EXERCISE: Leave out every picture, and restate word for word only the lines from the one containing "Where should I" through the end of the material.

(STUDY MATERIAL)

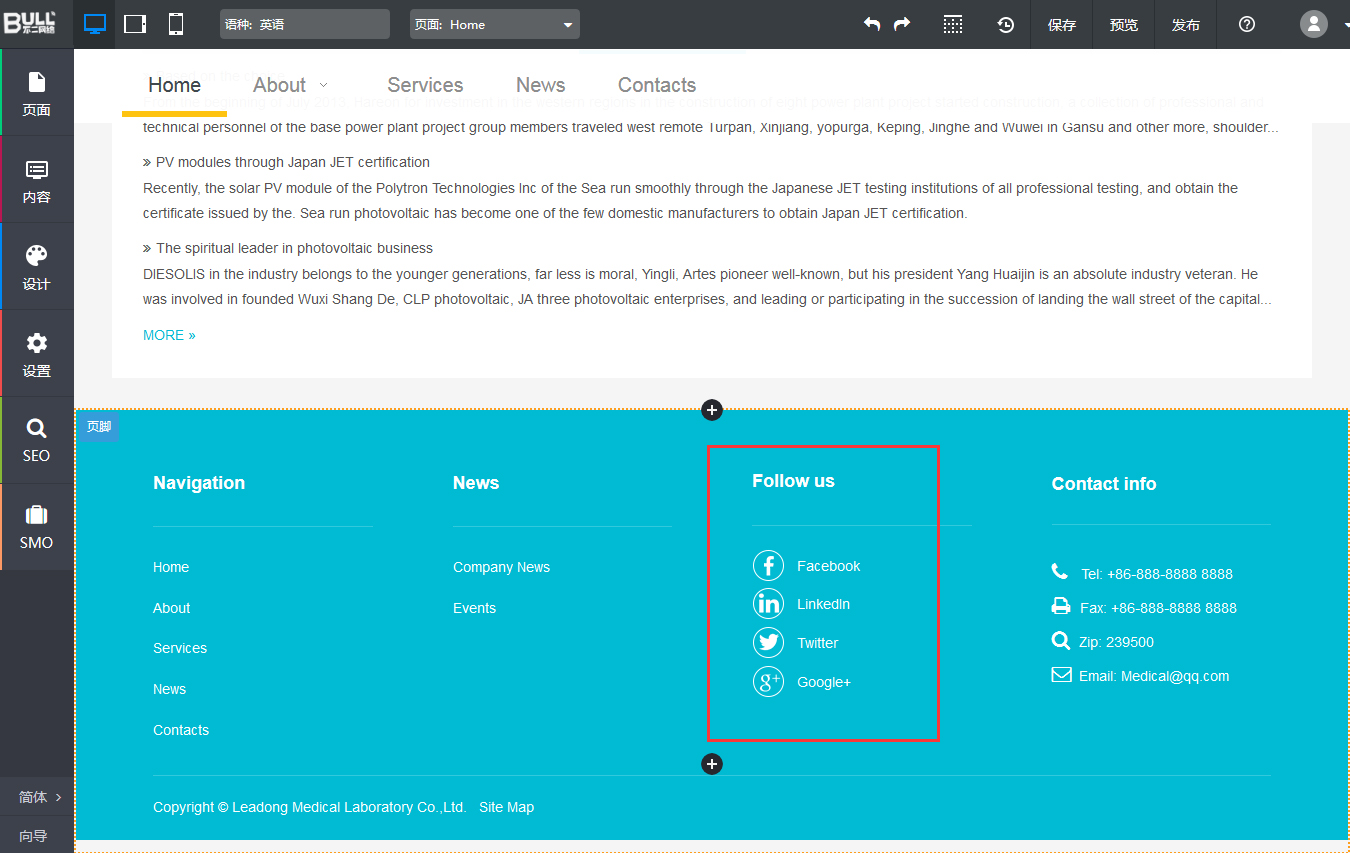Click the MORE » news link
This screenshot has width=1350, height=853.
click(169, 335)
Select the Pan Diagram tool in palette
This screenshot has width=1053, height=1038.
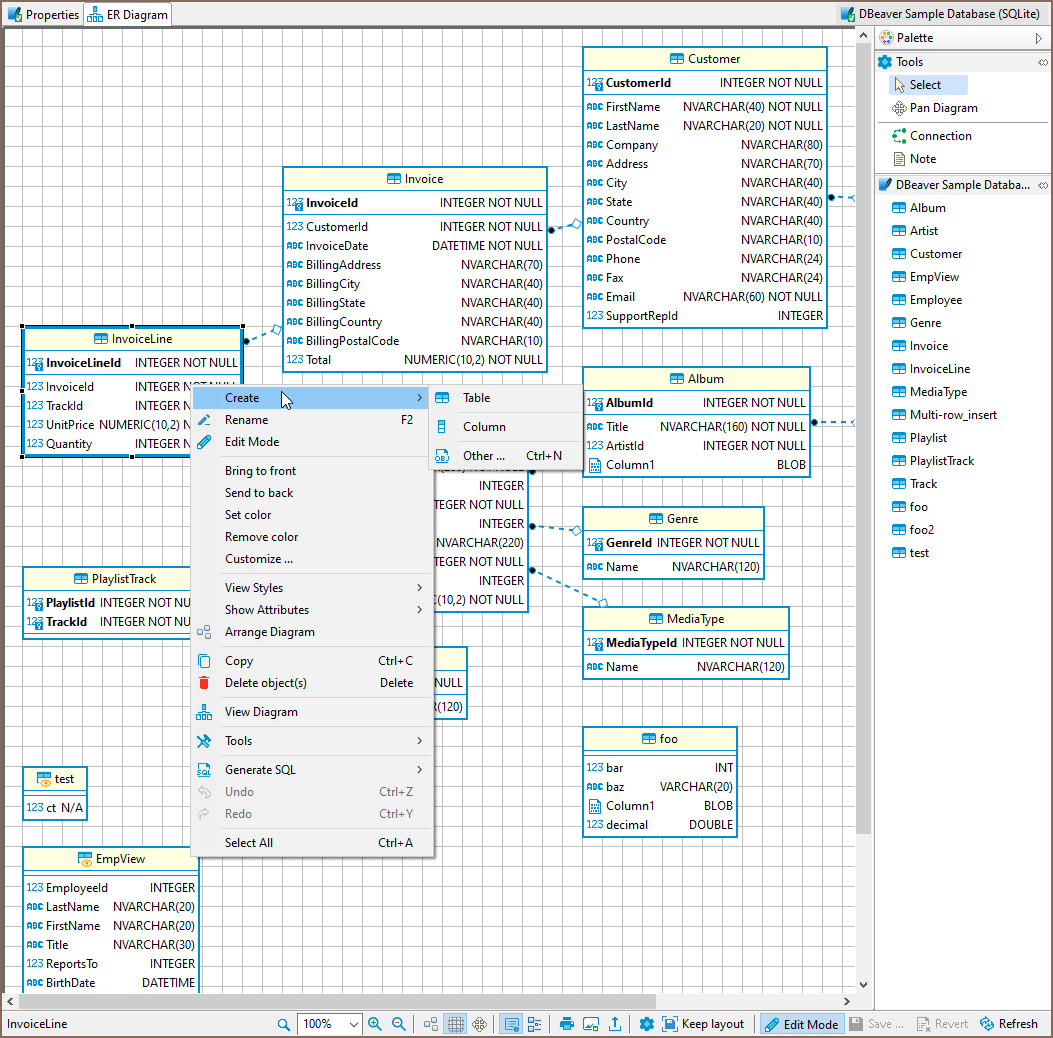coord(943,108)
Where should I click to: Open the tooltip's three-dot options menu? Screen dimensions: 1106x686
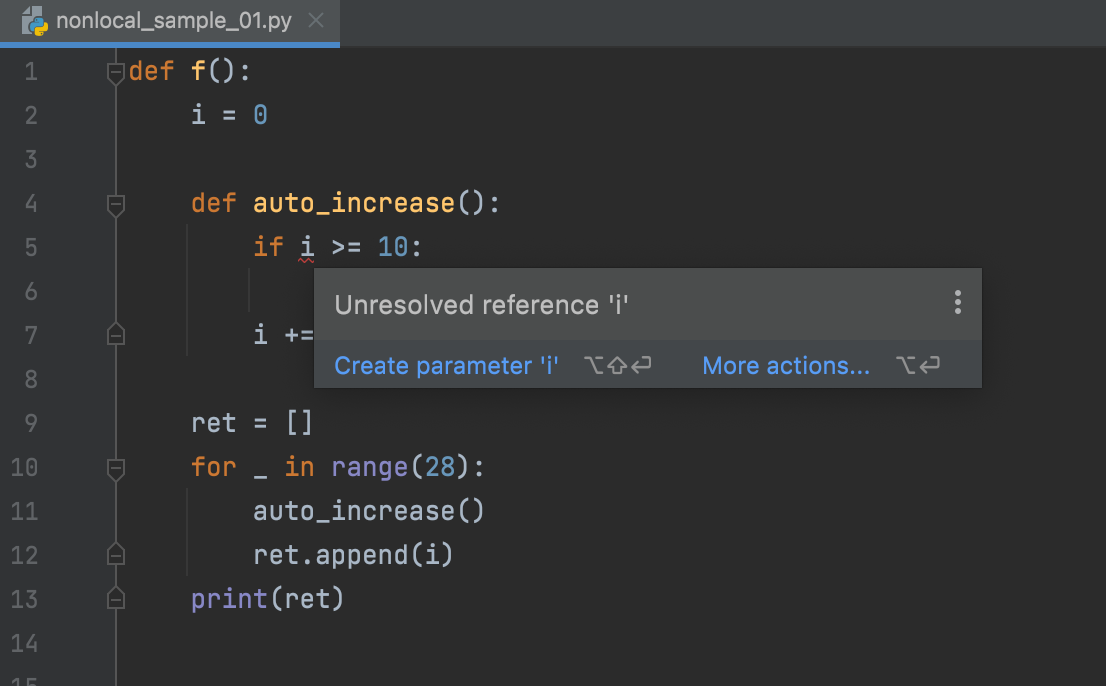click(957, 303)
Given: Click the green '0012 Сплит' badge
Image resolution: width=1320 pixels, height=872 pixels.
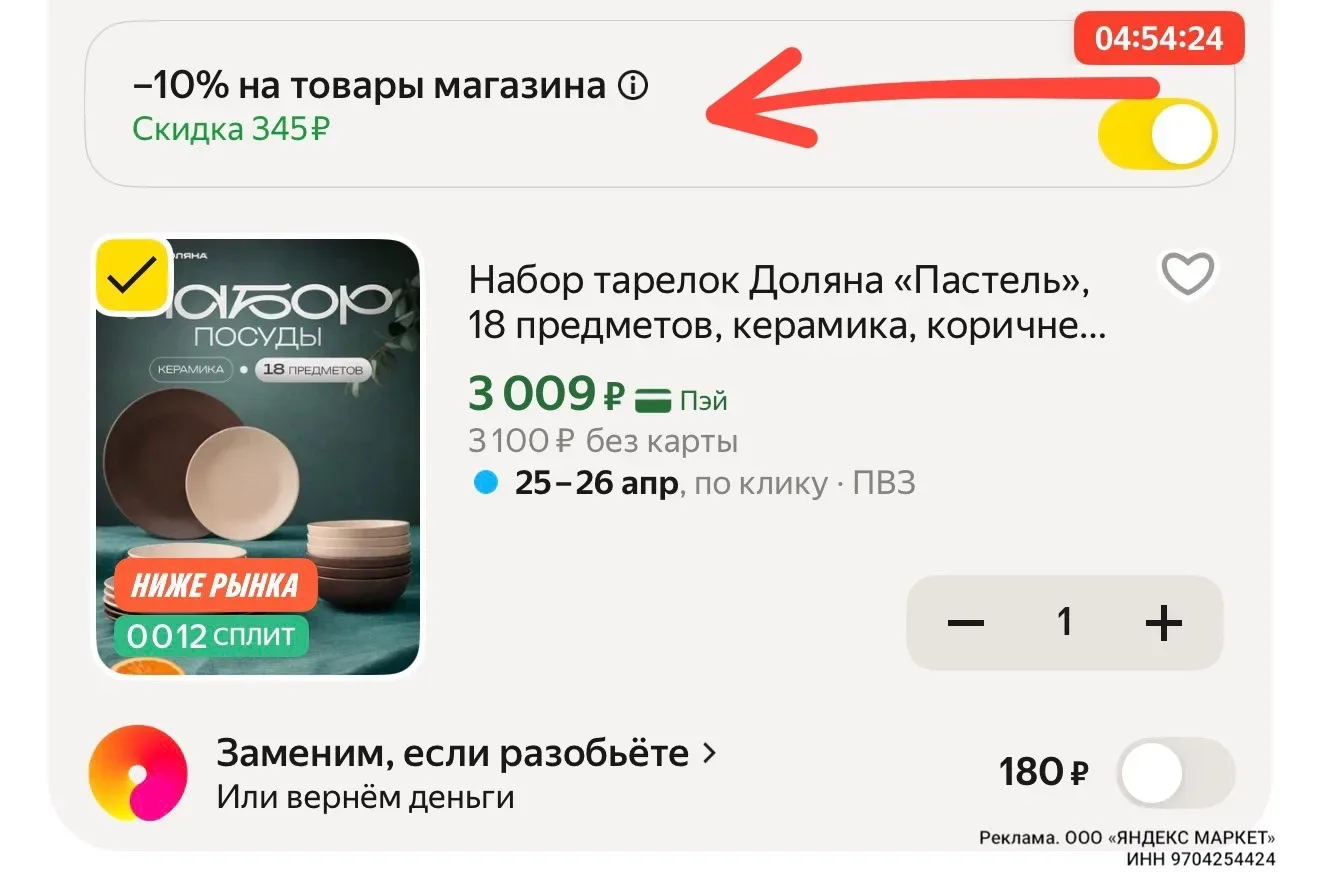Looking at the screenshot, I should (x=211, y=635).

(End STUDY MATERIAL)

RESULT OF THE EXERCISE:
Where should I click to: Open the tooltip's three-dot options menu? Screen dimensions: 1106x686
click(957, 303)
Given: Click the green '0012 Сплит' badge
Image resolution: width=1320 pixels, height=872 pixels.
Looking at the screenshot, I should (x=211, y=635).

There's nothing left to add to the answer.